In the response, the entries must appear exactly as supplied.

Dataset entries:

-- Opening Marker --

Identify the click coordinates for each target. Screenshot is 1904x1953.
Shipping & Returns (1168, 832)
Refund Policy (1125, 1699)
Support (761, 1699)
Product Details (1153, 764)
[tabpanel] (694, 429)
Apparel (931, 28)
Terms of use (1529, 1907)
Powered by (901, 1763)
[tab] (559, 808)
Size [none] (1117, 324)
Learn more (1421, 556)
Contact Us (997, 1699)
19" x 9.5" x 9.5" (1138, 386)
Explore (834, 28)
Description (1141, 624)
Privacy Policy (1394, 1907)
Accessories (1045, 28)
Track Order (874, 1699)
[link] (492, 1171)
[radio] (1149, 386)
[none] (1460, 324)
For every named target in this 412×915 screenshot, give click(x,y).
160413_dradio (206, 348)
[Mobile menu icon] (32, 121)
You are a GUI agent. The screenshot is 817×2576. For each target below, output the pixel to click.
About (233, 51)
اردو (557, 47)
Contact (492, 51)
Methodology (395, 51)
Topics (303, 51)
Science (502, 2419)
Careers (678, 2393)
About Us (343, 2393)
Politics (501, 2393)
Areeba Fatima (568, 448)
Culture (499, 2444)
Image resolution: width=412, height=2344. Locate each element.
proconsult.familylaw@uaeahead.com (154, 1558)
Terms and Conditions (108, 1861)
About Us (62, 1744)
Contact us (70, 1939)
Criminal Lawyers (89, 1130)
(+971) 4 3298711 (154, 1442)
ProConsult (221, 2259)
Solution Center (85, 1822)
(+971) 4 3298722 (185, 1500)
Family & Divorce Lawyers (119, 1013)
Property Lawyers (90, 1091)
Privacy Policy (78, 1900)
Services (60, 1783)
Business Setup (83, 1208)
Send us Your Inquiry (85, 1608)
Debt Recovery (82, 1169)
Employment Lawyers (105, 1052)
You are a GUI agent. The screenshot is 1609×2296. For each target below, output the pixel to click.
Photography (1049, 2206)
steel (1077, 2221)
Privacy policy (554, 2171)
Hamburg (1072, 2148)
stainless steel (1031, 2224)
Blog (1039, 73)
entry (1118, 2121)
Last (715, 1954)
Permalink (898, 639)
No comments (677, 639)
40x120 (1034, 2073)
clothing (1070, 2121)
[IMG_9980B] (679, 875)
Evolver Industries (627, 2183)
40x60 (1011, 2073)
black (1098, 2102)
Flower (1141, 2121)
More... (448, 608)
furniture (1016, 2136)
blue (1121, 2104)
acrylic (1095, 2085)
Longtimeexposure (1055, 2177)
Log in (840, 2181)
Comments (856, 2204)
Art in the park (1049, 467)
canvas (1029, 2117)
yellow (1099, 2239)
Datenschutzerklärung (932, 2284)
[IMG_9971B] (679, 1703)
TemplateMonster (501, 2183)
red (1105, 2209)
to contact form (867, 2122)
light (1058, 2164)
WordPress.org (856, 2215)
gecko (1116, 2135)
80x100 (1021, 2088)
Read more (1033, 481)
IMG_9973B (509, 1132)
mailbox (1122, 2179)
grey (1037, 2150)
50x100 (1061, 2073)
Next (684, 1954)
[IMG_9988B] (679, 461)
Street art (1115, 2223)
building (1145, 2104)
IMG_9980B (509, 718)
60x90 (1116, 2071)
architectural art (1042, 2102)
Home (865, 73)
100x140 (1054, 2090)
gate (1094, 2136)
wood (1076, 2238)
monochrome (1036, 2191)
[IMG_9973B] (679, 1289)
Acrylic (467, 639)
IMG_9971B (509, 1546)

-- Closing Marker --

* **Expected answer**:
Identify the click coordinates for each target. Screenshot is 1904x1953.
Shipping & Returns (1168, 832)
Refund Policy (1125, 1699)
Support (761, 1699)
Product Details (1153, 764)
[tabpanel] (694, 429)
Apparel (931, 28)
Terms of use (1529, 1907)
Powered by (901, 1763)
[tab] (559, 808)
Size [none] (1117, 324)
Learn more (1421, 556)
Contact Us (997, 1699)
19" x 9.5" x 9.5" (1138, 386)
Explore (834, 28)
Description (1141, 624)
Privacy Policy (1394, 1907)
Accessories (1045, 28)
Track Order (874, 1699)
[link] (492, 1171)
[radio] (1149, 386)
[none] (1460, 324)
For every named target in this 412×915 screenshot, give click(x,y).
160413_dradio (206, 348)
[Mobile menu icon] (32, 121)
You are a GUI agent. The screenshot is 817×2576. For each target below, output the pixel to click.
About (233, 51)
اردو (557, 47)
Contact (492, 51)
Methodology (395, 51)
Topics (303, 51)
Science (502, 2419)
Careers (678, 2393)
About Us (343, 2393)
Politics (501, 2393)
Areeba Fatima (568, 448)
Culture (499, 2444)
Image resolution: width=412, height=2344. Locate each element.
proconsult.familylaw@uaeahead.com (154, 1558)
Terms and Conditions (108, 1861)
About Us (62, 1744)
Contact us (70, 1939)
Criminal Lawyers (89, 1130)
(+971) 4 3298711 (154, 1442)
ProConsult (221, 2259)
Solution Center (85, 1822)
(+971) 4 3298722 (185, 1500)
Family & Divorce Lawyers (119, 1013)
Property Lawyers (90, 1091)
Privacy Policy (78, 1900)
Services (60, 1783)
Business Setup (83, 1208)
Send us Your Inquiry (85, 1608)
Debt Recovery (82, 1169)
Employment Lawyers (105, 1052)
You are a GUI agent. The screenshot is 1609×2296. For each target below, output the pixel to click.
Photography (1049, 2206)
steel (1077, 2221)
Privacy policy (554, 2171)
Hamburg (1072, 2148)
stainless steel (1031, 2224)
Blog (1039, 73)
entry (1118, 2121)
Last (715, 1954)
Permalink (898, 639)
No comments (677, 639)
40x120 (1034, 2073)
clothing (1070, 2121)
[IMG_9980B] (679, 875)
Evolver Industries (627, 2183)
40x60 (1011, 2073)
black (1098, 2102)
Flower (1141, 2121)
More... (448, 608)
furniture (1016, 2136)
blue (1121, 2104)
acrylic (1095, 2085)
Longtimeexposure (1055, 2177)
Log in (840, 2181)
Comments (856, 2204)
Art in the park (1049, 467)
canvas (1029, 2117)
yellow (1099, 2239)
Datenschutzerklärung (932, 2284)
[IMG_9971B] (679, 1703)
TemplateMonster (501, 2183)
red (1105, 2209)
to contact form (867, 2122)
light (1058, 2164)
WordPress.org (856, 2215)
gecko (1116, 2135)
80x100 (1021, 2088)
Read more (1033, 481)
IMG_9973B (509, 1132)
mailbox (1122, 2179)
grey (1037, 2150)
50x100 (1061, 2073)
Next (684, 1954)
[IMG_9988B] (679, 461)
Street art (1115, 2223)
building (1145, 2104)
IMG_9980B (509, 718)
60x90 (1116, 2071)
architectural art (1042, 2102)
Home (865, 73)
100x140 (1054, 2090)
gate (1094, 2136)
wood (1076, 2238)
monochrome (1036, 2191)
[IMG_9973B] (679, 1289)
Acrylic (467, 639)
IMG_9971B (509, 1546)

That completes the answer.